* The problem
Answer these questions using the writeup below:
1. In attack-1.py, what values are given to i and j?
2. On which ports did the school start blocking requests?
3. Which library did the author move to after gmp proved too slow?

---------- Selection

This is a two part challenge :
First part
In this first challenge we must input a message and a valid signature. After reading this website translated of course. I saw that if we could create the message, then we could also forge it’s signature.
The code to create a message and it’s signature is
def forge_signature(p, g, y):
# Choose integers i and j where gcd(j, p-1) = 1
i = 2
j = 3
# Calculate signature components
r = pow(g, i, p) * pow(y, j, p) % p
#print(r)
s = -r * mod_inverse(j, p-1) % (p-1)
# Calculate the message
m = s * i % (p-1)
return m, r, s
I had a little bit of trouble trying to automatise my interactions with the remote server (especially as my school started blocking randomly requests issuing to challenges.france-cybersecurity-challenge.fr on ports 2151 and 2152)
The final code to validate the challenge is attack-1.py
import pexpect
from sympy import mod_inverse
def forge_signature(p, g, y):
# Choose integers i and j where gcd(j, p-1) = 1
i = 3
j = 5
# Calculate signature components
r = pow(g, i, p) * pow(y, j, p) % p
s = -r * mod_inverse(j, p-1) % (p-1)
# Calculate the message
m = s * i % (p-1)
return m, r, s
# Open a connection to the server using nc
nc_process = pexpect.spawn("nc challenges.france-cybersecurity-challenge.fr 2151")
# Wait for the server response and extract p, g, and y values
nc_process.expect("p = (\d+)")
p = int(nc_process.match.group(1))
nc_process.expect("g = (\d+)")
g = int(nc_process.match.group(1))
nc_process.expect("y = (\d+)")
y = int(nc_process.match.group(1))
# Print p, g, and y
print("p =", p)
print("g =", g)
print("y =", y)
# Forge a signature
reply = forge_signature(p, g, y)
print(reply)
# Send the forged signature to the server
for i in reply:
nc_process.expect("\n")
nc_process.expect(">>> ") # Wait for the server prompt
nc_process.sendline(str(i))
print('sent')
# Print the server output line by line
while True:
try:
nc_process.expect('\n')
print(nc_process.before.strip())
except pexpect.EOF:
break
# Print the server output
print(nc_process.before.decode())
# Close the connection
nc_process.close()
It did not work each time, but it worked regularly enough to get the flag.
Second part
Cracking this second challenge proved much more complicated, as I went into guessing that maybe these random numbers could be factorized using baby step giant step algorithm. I implemented this algorithm in python. But as this was too slow I implemented it in C. But the numbers in input are much too big to fit in an int so I went to the gmp library, but that was too slow so I went for the NTL library. Once I did all this I thought maybe this was not an interesting method, as the solidity of El Gamal signature was supposed to rely on the complexity of the discrete logarithm.

--------------------
---------- Stored rows

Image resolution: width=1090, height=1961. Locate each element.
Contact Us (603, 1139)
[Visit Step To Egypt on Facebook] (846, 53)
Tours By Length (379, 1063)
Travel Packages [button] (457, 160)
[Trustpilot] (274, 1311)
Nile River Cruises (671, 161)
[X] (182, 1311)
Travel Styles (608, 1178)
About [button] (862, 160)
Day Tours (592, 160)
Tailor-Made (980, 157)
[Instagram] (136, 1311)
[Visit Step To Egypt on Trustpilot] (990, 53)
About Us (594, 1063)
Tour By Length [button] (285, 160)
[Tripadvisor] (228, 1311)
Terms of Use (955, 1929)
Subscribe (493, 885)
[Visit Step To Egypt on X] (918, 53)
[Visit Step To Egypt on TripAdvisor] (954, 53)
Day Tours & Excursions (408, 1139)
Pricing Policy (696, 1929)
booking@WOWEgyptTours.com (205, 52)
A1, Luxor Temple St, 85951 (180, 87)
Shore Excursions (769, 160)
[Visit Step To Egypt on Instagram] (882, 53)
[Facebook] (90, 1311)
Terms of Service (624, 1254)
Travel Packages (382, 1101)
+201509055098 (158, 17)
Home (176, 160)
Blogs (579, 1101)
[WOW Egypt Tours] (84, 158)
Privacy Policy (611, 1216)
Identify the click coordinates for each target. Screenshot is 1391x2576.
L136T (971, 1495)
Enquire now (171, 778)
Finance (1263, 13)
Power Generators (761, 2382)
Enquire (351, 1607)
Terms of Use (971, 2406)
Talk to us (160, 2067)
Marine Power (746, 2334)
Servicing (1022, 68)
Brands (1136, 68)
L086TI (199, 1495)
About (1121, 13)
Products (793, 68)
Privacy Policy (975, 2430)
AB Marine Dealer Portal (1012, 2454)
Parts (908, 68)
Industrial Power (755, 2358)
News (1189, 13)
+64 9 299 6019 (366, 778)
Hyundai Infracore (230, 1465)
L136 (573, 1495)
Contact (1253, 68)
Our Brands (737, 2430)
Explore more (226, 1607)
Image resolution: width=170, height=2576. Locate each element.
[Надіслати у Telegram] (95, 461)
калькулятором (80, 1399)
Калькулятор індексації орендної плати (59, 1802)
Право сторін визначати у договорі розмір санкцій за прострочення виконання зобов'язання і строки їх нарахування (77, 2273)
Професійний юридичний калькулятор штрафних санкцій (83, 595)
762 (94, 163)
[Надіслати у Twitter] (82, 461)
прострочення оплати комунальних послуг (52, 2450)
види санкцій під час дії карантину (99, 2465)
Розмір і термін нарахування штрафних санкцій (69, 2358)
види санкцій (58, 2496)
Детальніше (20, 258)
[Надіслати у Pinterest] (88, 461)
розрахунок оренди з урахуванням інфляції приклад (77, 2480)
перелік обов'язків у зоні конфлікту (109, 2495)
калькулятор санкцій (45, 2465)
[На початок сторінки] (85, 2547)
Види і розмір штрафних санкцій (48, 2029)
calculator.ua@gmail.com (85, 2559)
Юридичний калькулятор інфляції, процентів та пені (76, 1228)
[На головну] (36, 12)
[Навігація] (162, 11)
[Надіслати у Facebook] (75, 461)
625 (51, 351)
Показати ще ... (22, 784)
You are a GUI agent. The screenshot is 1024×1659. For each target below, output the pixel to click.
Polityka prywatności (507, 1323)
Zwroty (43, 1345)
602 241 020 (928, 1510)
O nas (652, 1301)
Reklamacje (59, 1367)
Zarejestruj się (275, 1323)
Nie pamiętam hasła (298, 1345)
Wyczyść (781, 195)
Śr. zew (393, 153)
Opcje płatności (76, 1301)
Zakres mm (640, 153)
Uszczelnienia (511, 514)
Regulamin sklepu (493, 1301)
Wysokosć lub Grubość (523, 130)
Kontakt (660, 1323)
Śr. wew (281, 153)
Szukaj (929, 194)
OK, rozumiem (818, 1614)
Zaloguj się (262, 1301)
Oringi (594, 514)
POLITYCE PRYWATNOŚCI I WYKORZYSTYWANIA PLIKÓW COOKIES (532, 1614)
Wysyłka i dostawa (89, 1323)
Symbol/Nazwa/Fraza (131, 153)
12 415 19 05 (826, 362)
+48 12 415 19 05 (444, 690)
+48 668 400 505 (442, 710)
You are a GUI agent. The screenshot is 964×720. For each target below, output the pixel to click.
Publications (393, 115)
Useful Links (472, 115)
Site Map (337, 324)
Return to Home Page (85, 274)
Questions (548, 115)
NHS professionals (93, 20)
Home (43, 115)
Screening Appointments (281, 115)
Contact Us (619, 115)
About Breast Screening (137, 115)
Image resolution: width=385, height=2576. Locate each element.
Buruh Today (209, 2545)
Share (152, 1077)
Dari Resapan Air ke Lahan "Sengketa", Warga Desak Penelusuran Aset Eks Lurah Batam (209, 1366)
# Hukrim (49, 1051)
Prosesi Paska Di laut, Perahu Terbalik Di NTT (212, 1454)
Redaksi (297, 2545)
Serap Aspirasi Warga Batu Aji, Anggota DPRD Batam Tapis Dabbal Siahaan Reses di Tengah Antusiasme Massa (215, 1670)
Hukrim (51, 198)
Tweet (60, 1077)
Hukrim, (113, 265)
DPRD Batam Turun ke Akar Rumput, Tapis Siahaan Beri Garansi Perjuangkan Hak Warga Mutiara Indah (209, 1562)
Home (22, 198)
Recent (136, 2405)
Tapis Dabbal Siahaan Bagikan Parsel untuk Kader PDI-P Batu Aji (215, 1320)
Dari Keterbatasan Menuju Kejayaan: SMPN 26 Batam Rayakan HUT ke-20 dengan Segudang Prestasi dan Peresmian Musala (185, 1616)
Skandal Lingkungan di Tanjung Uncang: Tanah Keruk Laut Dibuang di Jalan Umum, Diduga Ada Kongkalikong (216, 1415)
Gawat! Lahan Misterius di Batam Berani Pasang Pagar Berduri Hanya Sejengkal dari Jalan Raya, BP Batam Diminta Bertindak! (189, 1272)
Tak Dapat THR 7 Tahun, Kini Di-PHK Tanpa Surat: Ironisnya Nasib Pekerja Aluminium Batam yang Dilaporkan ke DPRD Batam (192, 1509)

--------------------

* Task solution
1. i = 3 and j = 5
2. 2151 and 2152
3. NTL